* [Assignment] Locate the word "computer" in the data below, then copy every line that holds it.
--- START ---
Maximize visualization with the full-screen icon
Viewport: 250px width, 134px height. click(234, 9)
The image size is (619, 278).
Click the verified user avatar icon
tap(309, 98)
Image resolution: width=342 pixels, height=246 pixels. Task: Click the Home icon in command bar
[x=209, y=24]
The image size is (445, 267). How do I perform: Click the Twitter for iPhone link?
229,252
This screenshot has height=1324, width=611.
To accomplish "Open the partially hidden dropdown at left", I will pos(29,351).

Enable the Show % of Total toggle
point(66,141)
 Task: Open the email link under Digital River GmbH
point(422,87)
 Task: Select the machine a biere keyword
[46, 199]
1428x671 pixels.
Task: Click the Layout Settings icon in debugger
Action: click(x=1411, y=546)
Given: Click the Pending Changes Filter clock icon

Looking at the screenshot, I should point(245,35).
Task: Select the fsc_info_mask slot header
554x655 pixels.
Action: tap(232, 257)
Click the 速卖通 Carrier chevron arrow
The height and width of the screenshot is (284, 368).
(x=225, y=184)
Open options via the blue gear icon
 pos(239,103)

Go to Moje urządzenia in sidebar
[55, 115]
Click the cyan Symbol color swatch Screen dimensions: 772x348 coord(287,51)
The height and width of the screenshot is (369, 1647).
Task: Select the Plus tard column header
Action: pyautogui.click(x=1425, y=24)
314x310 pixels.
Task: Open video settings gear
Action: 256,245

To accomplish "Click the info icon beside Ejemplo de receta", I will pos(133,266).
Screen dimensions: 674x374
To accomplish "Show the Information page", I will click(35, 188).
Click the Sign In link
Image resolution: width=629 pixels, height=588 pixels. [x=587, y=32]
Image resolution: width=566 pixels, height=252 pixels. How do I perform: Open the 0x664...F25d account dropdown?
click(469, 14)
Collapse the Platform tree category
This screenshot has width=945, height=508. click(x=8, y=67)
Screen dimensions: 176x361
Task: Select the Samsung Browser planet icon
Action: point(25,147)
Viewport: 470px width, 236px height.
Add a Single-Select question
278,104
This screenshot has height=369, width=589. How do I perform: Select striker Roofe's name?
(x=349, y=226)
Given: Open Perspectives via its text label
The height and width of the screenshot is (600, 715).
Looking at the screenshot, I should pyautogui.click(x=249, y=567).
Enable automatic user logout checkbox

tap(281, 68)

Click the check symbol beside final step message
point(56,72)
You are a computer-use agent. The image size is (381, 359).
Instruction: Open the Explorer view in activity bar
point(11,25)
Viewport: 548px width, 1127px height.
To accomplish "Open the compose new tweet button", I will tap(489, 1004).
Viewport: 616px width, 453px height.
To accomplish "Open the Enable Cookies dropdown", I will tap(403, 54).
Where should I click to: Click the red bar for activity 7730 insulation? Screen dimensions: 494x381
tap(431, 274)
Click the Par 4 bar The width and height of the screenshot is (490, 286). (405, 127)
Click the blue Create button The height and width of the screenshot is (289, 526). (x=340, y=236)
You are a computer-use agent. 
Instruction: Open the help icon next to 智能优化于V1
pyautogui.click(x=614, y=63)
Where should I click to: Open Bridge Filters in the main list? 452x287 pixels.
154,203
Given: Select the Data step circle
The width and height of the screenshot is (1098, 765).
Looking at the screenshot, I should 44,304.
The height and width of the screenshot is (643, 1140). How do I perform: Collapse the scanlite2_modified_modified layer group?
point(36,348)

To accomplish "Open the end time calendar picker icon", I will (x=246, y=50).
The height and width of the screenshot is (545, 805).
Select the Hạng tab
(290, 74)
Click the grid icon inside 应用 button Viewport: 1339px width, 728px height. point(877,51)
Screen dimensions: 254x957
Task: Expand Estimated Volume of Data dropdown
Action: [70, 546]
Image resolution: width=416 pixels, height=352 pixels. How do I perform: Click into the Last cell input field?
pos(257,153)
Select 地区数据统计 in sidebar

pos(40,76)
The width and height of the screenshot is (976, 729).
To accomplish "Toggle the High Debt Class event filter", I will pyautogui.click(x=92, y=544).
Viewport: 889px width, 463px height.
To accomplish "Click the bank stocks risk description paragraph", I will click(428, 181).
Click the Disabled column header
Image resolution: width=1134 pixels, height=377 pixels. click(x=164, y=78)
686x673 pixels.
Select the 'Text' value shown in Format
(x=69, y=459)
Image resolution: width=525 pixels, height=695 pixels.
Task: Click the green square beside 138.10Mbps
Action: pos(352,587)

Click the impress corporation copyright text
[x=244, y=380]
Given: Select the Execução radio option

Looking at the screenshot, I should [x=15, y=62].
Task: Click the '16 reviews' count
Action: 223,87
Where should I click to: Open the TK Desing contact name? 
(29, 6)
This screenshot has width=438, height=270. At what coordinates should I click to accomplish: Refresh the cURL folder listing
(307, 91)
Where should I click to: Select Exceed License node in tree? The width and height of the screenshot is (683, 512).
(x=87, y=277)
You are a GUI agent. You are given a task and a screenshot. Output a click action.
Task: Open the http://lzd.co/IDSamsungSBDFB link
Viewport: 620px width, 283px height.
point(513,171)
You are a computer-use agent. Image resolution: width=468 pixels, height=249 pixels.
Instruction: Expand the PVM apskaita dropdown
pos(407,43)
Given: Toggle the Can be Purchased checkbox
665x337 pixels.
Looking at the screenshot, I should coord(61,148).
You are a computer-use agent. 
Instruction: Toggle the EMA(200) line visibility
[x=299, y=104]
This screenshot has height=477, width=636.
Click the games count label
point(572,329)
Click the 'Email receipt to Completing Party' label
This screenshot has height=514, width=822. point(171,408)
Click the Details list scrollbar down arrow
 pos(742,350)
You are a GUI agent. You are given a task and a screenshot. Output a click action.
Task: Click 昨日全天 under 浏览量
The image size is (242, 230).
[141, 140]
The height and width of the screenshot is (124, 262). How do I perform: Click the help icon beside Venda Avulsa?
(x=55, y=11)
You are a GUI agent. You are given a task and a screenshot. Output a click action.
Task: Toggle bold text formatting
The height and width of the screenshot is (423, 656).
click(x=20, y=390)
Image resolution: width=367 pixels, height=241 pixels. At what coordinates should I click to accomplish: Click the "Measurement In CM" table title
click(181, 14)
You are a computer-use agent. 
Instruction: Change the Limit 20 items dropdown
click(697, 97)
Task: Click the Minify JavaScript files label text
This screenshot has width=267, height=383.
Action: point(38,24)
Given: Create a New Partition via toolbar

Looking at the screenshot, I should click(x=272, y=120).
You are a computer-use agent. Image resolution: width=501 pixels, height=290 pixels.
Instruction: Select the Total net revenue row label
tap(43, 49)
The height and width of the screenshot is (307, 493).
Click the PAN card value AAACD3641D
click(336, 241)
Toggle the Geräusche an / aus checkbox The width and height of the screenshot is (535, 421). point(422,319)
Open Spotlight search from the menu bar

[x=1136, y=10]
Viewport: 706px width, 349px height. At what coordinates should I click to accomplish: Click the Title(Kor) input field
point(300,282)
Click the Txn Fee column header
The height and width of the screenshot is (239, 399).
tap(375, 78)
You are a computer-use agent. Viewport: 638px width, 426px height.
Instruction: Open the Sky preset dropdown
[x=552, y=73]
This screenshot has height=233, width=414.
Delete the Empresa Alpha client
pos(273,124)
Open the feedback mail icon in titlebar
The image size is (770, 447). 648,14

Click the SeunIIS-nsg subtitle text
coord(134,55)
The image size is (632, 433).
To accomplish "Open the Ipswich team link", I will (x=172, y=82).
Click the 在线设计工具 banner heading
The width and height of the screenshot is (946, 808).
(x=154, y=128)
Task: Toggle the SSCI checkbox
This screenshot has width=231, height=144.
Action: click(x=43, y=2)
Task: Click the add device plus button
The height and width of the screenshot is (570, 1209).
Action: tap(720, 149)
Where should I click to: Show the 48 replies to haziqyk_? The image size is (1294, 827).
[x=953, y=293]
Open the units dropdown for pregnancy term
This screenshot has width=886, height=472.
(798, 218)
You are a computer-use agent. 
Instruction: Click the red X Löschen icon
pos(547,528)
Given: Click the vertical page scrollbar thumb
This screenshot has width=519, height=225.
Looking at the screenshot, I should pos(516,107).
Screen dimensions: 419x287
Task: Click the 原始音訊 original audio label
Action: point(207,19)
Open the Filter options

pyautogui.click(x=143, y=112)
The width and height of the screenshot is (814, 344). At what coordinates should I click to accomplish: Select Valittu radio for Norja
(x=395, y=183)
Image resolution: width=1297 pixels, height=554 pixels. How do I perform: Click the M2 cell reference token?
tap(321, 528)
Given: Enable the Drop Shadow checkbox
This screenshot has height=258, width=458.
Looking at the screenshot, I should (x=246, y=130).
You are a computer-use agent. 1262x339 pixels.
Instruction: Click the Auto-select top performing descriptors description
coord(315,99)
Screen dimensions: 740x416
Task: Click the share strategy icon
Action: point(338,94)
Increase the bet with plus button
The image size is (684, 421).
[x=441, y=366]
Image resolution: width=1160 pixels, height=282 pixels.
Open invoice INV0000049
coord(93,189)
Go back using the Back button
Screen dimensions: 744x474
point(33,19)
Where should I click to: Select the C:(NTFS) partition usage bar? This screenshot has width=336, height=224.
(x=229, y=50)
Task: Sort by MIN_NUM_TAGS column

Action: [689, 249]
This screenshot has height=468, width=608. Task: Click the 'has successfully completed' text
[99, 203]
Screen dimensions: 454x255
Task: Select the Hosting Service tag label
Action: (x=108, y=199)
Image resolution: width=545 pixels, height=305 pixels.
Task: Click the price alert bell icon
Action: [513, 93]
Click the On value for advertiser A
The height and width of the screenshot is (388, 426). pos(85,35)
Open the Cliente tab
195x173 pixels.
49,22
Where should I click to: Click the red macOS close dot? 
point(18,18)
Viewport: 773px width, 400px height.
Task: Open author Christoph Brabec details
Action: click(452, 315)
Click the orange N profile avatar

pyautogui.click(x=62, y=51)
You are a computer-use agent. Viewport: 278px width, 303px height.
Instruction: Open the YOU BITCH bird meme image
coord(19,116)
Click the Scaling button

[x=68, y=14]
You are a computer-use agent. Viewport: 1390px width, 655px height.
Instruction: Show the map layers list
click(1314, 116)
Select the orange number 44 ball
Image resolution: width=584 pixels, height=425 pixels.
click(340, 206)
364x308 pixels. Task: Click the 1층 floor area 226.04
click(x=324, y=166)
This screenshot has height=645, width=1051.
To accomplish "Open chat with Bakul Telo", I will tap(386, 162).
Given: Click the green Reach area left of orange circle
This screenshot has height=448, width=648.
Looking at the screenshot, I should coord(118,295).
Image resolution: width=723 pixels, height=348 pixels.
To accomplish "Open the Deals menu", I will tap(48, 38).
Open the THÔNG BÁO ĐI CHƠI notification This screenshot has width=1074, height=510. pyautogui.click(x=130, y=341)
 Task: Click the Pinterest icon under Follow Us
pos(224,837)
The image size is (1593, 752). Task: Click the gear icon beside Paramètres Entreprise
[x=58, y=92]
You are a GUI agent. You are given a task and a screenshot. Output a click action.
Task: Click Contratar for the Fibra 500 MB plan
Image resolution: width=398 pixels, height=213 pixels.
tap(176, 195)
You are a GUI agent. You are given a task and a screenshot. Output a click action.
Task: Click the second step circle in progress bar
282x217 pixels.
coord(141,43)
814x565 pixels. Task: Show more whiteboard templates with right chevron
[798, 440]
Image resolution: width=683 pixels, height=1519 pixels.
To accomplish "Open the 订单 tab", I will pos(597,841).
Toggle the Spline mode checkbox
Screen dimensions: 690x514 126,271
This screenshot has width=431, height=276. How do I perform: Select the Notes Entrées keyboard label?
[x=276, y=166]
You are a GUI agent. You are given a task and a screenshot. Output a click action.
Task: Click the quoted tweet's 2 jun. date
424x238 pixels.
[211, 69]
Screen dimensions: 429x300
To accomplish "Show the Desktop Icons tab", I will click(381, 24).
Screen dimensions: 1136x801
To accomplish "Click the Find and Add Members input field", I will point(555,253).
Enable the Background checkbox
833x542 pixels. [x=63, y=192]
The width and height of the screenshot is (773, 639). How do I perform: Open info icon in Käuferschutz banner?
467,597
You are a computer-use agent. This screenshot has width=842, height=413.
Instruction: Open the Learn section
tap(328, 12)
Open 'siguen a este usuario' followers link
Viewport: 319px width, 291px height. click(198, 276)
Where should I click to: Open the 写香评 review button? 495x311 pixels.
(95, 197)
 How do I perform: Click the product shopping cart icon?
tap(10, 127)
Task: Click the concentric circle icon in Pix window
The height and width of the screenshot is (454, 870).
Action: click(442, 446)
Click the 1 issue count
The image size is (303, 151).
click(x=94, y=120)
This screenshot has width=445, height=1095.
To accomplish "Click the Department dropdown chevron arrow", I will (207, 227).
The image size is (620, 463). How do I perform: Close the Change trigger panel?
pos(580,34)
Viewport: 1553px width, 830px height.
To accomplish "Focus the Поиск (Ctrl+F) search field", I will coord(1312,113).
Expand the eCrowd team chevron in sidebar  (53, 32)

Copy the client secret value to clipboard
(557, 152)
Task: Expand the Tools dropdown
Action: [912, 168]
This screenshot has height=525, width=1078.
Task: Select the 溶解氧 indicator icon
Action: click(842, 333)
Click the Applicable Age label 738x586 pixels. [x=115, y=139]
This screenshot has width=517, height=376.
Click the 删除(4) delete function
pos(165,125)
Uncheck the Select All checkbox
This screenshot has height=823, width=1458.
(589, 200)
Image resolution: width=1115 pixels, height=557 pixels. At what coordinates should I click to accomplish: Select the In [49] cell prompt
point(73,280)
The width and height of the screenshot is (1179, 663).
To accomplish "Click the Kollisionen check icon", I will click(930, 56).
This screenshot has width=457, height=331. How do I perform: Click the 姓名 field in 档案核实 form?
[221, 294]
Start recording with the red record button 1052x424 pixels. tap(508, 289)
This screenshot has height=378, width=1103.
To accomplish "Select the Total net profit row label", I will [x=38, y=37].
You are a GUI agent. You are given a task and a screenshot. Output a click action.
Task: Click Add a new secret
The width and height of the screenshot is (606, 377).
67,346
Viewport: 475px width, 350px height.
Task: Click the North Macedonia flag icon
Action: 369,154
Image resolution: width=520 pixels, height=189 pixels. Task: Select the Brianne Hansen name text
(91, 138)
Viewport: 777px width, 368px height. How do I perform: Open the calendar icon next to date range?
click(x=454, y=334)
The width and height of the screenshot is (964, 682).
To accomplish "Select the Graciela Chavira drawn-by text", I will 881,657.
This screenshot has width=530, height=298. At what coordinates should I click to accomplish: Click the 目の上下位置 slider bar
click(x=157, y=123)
--- END ---
* [Written solution]
You are a computer-use agent. The image size is (381, 359).
You are a computer-use agent. 
You are a computer-use agent. Image resolution: width=468 pixels, height=249 pixels.
You are a computer-use agent. 
You are a computer-use agent. 
You are a computer-use agent. Image resolution: width=501 pixels, height=290 pixels.
You are a computer-use agent. Viewport: 638px width, 426px height.
You are a computer-use agent. 
You are a computer-use agent. 1262x339 pixels.
You are a computer-use agent. Viewport: 278px width, 303px height.
You are a computer-use agent. Viewport: 1390px width, 655px height.
You are a computer-use agent. This screenshot has width=842, height=413.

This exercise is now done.